Liam briefly dates Indigo Walker (Samara Weaving) when she separates from Romeo, now her husband. Romeo is angered by this and accuses Liam of betraying their friendship. Liam ends things with Indi and she and Romeo get back together. Liam begins to re-evaluate his life and decides he wants to reconnect with Ash. Romeo also confides in Liam that he is terminally ill, dying from skin cancer and cannot bring himself to tell Indi. Liam and Romeo both decide to leave Summer Bay. Liam says goodbye to Bianca at her and Heath's engagement party, and he also makes his peace with Heath and they part on good terms. Liam and Romeo then ride out of Summer Bay together on Liam's motorbike.

==Reception==
Holy Soap recall Liam's most memorable moment as being: "A showdown with Aden on the roof of a hotel, which eventually saw Aden talk him down." After Belle befriended Liam, a critic for the Daily Record wrote "but given how good-looking Liam is, who could blame Belle for being even the slightest bit attracted?" The fast pace of their relationship later led the critic to state: "After knowing her for about five minutes, the rock star ditches his wife (who was about to file for divorce) and professes his love for Belle. She is, naturally, aghast and turns Liam down, but eventually (after perhaps 10 more minutes) he wears her down and she agrees to them becoming a couple."

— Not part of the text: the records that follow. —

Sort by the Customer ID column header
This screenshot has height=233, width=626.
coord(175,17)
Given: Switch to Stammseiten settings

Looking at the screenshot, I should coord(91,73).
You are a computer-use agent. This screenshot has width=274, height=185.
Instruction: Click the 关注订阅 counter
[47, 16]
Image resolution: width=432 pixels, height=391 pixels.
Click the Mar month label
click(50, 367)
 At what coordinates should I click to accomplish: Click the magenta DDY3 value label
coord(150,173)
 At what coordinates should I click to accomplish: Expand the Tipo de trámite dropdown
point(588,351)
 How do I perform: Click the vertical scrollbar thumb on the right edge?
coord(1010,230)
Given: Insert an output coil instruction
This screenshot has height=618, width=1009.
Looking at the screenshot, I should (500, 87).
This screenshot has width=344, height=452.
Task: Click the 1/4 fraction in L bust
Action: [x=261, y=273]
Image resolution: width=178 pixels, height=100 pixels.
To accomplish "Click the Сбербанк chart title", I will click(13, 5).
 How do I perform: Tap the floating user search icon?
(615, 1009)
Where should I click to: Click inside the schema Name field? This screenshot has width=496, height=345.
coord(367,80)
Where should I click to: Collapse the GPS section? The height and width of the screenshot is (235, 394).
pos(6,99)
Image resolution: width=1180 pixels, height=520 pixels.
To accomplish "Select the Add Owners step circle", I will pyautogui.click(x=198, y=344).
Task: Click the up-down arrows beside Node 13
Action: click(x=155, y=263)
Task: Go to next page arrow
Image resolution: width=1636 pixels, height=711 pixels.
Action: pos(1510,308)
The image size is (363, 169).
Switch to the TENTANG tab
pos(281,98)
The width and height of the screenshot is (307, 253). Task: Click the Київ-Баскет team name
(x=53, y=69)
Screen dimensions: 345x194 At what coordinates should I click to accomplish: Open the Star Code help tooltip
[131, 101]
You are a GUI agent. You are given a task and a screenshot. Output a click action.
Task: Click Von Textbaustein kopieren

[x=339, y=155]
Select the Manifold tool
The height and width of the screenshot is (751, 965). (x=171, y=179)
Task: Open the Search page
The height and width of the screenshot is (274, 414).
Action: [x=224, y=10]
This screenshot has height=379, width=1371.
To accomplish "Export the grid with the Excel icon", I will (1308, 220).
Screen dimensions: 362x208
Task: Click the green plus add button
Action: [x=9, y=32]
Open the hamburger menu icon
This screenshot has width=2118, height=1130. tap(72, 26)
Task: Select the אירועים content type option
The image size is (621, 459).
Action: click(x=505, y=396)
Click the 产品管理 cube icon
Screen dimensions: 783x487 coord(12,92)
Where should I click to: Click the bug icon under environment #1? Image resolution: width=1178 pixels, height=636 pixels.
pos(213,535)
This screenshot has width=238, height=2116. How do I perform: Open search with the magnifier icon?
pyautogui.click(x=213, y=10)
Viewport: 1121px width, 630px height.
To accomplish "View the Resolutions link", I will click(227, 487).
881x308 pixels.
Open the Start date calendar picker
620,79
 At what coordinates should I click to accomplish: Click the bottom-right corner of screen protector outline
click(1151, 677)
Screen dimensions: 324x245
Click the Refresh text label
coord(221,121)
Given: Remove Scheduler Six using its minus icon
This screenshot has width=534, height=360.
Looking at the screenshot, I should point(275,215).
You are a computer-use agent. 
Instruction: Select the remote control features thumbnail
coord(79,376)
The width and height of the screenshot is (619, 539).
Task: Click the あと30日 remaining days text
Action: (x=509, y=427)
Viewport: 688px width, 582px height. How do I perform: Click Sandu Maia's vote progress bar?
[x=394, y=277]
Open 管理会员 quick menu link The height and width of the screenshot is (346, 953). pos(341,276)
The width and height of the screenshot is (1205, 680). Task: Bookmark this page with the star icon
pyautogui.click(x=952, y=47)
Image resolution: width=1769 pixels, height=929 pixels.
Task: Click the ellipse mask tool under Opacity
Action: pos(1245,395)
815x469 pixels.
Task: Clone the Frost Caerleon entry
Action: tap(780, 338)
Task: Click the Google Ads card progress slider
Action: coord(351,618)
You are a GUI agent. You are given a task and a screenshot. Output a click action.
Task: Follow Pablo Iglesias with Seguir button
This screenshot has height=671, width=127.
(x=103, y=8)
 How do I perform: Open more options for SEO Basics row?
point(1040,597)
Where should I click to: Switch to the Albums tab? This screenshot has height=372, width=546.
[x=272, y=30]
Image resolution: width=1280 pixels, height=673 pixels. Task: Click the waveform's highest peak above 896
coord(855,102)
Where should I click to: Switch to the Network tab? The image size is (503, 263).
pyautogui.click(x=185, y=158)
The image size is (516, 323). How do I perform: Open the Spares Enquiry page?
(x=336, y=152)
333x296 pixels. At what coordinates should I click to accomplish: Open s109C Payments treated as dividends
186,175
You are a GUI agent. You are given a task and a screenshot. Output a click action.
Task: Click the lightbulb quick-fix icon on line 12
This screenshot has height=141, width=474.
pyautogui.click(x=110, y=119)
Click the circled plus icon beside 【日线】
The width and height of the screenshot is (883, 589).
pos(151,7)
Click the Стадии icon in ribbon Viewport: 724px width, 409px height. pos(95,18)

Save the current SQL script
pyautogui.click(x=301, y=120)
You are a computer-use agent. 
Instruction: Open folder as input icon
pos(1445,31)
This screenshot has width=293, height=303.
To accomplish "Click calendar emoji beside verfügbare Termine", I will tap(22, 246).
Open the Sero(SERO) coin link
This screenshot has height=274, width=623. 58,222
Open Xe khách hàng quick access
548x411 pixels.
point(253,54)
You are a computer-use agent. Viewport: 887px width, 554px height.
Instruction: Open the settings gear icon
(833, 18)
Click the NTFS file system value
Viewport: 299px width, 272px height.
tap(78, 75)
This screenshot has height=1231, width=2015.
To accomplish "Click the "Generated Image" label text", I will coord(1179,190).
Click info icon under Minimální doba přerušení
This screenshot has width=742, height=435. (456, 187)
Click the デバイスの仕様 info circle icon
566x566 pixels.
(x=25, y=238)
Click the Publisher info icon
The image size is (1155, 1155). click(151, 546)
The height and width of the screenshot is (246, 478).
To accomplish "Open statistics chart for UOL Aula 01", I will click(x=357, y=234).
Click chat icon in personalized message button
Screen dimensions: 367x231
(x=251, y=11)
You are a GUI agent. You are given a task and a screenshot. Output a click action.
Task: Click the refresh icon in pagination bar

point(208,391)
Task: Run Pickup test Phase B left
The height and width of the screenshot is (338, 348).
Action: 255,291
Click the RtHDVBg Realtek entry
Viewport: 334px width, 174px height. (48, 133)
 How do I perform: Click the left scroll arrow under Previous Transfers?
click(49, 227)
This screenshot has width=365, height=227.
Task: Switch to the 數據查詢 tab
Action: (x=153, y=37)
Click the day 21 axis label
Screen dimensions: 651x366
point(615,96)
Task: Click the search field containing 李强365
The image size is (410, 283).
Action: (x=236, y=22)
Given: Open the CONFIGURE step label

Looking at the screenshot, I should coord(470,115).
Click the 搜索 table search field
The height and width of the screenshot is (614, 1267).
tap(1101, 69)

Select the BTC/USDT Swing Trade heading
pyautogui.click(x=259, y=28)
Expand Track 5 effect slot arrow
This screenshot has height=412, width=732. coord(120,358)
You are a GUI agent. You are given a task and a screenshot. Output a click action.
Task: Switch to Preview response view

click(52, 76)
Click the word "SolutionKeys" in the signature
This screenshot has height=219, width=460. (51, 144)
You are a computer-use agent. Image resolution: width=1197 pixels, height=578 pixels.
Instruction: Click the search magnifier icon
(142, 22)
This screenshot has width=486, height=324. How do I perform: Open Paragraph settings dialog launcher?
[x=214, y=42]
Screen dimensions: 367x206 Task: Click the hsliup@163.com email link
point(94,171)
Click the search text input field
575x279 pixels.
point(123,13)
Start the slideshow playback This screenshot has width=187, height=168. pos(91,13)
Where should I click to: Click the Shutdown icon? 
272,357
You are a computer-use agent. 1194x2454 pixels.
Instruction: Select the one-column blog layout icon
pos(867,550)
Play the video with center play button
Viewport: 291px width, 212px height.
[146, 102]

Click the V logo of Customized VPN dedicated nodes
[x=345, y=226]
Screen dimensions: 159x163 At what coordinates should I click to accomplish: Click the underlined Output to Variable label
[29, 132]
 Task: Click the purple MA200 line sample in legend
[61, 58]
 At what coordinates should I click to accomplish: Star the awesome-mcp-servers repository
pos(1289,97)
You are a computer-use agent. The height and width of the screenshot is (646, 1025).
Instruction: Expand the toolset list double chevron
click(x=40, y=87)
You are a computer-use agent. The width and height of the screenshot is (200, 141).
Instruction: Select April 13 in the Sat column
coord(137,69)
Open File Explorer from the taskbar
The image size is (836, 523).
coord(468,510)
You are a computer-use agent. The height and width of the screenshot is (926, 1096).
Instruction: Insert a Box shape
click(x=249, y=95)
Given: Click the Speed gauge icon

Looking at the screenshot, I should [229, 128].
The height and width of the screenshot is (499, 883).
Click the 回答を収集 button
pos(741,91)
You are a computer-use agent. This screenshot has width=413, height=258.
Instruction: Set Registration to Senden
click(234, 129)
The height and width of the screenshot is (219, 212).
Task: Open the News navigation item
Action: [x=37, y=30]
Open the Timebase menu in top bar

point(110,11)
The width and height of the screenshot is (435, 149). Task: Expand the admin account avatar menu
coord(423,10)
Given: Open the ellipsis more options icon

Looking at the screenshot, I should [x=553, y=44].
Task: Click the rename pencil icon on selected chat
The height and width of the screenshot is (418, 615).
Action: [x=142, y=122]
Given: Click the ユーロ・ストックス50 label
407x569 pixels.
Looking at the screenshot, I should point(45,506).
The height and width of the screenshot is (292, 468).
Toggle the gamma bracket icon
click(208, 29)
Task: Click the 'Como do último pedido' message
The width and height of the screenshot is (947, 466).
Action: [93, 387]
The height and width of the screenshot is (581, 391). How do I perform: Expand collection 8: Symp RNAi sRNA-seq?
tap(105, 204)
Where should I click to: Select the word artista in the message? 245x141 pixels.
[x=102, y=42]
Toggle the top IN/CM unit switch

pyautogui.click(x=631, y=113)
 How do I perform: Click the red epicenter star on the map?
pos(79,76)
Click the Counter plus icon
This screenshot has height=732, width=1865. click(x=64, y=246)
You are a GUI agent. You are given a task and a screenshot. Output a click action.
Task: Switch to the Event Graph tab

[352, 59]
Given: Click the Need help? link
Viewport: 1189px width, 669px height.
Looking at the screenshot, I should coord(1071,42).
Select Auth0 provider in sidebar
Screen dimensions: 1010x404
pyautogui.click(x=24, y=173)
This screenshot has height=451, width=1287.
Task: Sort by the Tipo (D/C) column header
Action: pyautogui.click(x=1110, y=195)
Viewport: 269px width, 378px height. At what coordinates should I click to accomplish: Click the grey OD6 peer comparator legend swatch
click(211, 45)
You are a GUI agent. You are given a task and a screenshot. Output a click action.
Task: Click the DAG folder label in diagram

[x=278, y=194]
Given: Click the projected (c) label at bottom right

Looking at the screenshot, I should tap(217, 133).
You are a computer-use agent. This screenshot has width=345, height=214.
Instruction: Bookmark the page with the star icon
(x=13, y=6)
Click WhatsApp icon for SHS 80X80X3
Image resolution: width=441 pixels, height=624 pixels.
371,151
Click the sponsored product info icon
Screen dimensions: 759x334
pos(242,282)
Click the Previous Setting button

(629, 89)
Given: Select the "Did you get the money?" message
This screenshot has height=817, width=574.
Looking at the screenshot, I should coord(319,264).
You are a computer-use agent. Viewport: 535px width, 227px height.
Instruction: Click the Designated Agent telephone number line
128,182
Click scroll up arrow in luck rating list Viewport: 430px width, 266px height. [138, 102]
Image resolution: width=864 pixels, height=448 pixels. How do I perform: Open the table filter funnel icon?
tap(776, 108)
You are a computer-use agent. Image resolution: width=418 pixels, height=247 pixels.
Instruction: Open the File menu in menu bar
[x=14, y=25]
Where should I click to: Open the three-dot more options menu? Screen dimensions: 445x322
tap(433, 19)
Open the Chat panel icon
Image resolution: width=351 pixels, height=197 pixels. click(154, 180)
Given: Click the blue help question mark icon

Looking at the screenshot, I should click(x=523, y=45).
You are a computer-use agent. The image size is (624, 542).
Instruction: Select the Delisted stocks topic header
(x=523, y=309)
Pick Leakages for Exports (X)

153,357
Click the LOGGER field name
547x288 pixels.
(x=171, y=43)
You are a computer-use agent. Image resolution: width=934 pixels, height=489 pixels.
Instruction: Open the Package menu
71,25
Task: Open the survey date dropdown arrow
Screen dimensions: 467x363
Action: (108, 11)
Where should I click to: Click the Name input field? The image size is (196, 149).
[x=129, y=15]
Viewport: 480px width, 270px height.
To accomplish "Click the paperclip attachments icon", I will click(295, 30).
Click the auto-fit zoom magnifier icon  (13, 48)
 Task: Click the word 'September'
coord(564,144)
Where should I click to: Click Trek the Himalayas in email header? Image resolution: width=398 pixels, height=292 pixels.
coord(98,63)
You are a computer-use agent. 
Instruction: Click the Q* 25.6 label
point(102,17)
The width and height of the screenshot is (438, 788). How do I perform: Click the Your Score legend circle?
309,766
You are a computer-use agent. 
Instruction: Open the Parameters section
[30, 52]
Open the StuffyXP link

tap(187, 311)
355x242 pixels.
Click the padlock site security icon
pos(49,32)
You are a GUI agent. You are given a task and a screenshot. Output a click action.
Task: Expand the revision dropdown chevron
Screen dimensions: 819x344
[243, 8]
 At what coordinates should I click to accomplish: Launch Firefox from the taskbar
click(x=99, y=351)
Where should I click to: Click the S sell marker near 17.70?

In 2010, it was announced that an episode of Home and Away featuring Liam and Martha had been was deemed too "raunchy" for New Zealand television. The Broadcasting Standards Authority decided to uphold a complaint about a scene between the characters, which saw them sharing a passionate kiss before Martha showed her bra. The scene was said to be too "sexually charged" for its G rating. This was the first time that a complaint about Home and Away's sexual content had been upheld. Ray Meagher later defended the scenes stating he did not understand what all the fuss was about, branding it as tame compared to the scenes involving guns that aired previously.

Holy Soap ran a poll to find out which of the serial's couple were favoured. Liam and Bianca received the fewest votes. Michael Idato of The Sydney Morning Herald said that as Liam, Whitehead was one of the serial's leads who puts in a "robust performance" and credited it as being part of Home and Away's success.